# The existence of a group automorphism with some properties implies commutativity.

Let $G$ be a finite group, $T$ be an automorphisom of $G$ st $Tx = x \iff x=e$. Suppose further that $T^2 =I$. Prove that $G$ is abelian.

I was thinking if I show $T aba^{-1} b^ {-1}=aba^ {-1}b^{-1} \forall a, b \in G$. But I was unable to show it. Please give me any hints about it.

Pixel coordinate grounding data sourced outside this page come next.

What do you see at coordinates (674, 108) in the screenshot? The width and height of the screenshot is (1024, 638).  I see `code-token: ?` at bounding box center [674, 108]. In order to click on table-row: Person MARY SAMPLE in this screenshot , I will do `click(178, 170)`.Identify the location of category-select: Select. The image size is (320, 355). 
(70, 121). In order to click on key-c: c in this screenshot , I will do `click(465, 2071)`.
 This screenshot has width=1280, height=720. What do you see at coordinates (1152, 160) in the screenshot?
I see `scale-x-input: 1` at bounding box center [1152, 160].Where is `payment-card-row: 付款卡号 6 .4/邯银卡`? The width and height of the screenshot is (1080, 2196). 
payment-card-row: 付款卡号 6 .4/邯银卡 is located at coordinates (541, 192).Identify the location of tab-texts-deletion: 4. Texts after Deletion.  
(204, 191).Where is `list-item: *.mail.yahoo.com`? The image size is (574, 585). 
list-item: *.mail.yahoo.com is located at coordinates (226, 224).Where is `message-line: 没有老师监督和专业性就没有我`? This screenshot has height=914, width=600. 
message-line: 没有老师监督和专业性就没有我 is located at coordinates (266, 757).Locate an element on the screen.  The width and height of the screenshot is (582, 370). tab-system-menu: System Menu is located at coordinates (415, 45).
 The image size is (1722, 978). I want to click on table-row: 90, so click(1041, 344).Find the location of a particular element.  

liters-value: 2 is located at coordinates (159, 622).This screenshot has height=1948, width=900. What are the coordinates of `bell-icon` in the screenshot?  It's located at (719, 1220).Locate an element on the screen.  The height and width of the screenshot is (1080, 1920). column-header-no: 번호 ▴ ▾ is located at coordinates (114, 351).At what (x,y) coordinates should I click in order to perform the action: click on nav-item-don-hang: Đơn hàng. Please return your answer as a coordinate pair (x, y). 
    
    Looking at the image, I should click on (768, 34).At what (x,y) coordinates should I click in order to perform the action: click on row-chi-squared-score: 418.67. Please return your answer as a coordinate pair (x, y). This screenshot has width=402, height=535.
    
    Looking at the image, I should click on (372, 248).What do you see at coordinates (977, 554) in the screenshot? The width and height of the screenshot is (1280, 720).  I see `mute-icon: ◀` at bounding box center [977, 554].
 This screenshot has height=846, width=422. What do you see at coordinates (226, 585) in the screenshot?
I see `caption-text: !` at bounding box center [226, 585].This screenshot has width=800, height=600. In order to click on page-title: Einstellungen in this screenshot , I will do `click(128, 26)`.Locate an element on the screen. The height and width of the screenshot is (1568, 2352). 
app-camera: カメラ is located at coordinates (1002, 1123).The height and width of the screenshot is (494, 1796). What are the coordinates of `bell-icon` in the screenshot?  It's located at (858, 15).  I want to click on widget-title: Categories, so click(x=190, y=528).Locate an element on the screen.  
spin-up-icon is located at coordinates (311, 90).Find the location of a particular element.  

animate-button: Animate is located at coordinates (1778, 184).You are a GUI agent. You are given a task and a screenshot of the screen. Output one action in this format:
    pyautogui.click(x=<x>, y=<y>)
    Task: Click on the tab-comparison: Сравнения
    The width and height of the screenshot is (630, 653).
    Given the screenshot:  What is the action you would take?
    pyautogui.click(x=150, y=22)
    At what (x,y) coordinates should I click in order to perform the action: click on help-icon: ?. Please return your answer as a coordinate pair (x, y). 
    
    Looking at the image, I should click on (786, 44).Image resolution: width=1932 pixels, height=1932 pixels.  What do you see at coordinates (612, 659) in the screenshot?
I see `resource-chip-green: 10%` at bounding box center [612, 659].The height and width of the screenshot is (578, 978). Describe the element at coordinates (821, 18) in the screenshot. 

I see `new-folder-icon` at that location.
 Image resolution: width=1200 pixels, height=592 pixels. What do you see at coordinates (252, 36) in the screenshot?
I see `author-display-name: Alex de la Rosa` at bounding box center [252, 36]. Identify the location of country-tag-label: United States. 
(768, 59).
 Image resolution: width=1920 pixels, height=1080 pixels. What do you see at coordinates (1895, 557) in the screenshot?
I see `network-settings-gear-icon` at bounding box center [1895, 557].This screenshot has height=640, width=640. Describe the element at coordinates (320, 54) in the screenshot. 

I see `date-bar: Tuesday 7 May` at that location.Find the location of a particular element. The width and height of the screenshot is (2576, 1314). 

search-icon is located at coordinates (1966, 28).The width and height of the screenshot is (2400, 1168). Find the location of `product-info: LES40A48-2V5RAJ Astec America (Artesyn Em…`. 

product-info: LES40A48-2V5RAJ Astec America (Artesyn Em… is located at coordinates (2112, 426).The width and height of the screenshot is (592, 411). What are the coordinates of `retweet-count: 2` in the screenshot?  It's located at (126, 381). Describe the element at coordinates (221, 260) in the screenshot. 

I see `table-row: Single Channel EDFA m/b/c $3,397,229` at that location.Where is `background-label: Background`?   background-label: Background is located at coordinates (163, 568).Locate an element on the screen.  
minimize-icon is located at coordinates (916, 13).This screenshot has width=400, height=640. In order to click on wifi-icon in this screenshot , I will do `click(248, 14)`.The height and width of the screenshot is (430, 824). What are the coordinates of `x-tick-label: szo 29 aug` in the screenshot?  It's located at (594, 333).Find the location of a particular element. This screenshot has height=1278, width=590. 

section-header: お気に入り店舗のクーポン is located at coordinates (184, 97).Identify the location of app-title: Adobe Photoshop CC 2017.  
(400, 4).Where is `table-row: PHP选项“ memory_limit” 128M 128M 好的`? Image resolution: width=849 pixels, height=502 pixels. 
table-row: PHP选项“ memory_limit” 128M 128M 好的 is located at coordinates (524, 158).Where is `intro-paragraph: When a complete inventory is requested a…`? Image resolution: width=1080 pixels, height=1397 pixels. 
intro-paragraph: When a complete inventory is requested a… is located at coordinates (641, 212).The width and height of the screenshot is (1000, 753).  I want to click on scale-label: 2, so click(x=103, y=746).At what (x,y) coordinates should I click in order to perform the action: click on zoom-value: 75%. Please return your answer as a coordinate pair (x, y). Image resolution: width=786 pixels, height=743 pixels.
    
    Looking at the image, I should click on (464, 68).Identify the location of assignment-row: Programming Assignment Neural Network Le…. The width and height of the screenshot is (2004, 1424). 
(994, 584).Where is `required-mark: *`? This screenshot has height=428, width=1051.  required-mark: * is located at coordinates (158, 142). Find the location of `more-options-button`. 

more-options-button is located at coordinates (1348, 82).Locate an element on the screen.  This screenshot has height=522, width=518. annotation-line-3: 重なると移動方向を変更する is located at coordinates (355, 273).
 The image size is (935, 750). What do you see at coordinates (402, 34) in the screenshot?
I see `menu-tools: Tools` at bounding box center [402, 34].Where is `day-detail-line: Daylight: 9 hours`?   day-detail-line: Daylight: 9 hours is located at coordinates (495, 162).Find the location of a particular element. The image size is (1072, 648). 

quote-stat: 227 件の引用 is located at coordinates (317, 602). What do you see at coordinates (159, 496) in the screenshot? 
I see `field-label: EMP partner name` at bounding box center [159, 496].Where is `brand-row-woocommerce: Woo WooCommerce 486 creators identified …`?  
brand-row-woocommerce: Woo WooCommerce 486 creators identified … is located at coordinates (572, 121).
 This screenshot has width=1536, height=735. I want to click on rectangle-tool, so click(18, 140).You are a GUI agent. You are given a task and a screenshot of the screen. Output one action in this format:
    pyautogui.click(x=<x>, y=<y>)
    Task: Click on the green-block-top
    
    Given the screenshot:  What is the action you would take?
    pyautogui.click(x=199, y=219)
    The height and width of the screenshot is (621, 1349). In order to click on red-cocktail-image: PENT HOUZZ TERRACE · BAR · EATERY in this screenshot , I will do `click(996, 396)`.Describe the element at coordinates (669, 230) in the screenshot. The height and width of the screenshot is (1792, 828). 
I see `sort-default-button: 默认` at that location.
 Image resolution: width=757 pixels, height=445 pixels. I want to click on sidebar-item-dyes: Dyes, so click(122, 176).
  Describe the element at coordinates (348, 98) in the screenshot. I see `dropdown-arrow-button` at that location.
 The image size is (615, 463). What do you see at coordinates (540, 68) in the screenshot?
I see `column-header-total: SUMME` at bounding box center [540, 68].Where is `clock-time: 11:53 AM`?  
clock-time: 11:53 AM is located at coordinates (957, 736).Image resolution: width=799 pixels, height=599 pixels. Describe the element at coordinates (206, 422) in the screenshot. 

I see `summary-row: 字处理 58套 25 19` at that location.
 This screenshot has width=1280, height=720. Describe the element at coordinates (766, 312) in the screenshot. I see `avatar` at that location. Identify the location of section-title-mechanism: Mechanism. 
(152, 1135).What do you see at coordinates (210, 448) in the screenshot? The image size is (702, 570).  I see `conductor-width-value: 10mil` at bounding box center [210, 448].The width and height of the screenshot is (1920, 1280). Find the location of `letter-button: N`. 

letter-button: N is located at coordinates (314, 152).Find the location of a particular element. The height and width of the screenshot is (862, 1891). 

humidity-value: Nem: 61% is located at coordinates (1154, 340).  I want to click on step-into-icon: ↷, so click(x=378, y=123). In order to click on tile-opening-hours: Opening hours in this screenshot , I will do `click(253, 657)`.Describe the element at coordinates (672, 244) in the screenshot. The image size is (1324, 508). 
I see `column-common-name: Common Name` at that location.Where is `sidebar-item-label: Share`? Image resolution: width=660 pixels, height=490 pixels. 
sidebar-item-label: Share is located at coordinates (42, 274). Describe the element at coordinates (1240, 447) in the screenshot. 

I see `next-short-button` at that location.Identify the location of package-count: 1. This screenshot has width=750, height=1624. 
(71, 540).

• Finiteness is necessary as swapping the generators of the free group with two generators shows. – Hagen von Eitzen Feb 13 '13 at 15:53
• If the claim is true, then necessarily $Tx=x^{-1}$ because (knowing $G$ is abelian) $T(xTx)=TxT^2x=Txx=xTx$, hence $xTx=e$ – Hagen von Eitzen Feb 13 '13 at 15:56

Hint: $|G|<\infty$, $T$ is an automorphism with the given property then $\forall g\in G$ can be written is of the form $g=x^{-1}T(x)$ to prove this result just define $f(x)=x^{-1}T(x)$ and show that $f$ is onto.
By above result $\forall a\in G$ we can write $a=x^{-1}T(x)$ for some $x\in G$ so $T(a)=T(x^{-1})T^2(x)=T(x^{-1}) x=[x^{-1}T(x)]^{-1}=a^{-1}$ so $T(ab)=(ab)^{-1}=b^{-1}a^{-1}$ so $T(a)T(b)=b^{-1}a^{-1}$ so $a^{-1}b^{-1}=b^{-1}a^{-1}$ so $ab=ba$, so $G$ is abelian.
• You don't really needs that $f$ is an automorphism, just that it is onto, which is much easier to prove. – Thomas Andrews Feb 13 '13 at 16:17
HINT: Consider $\sigma:x\mapsto x^{-1}T(x)$.
Note that, in general, if $f(x)$ is a fixed point free automorphism of $G$ (fixed point free means $x=1\Leftrightarrow f(x)=x$), then $\sigma(x)=x^{-1}f(x)$ is a bijection from $G$ to $G$ (though this function is not in general a homomorphism).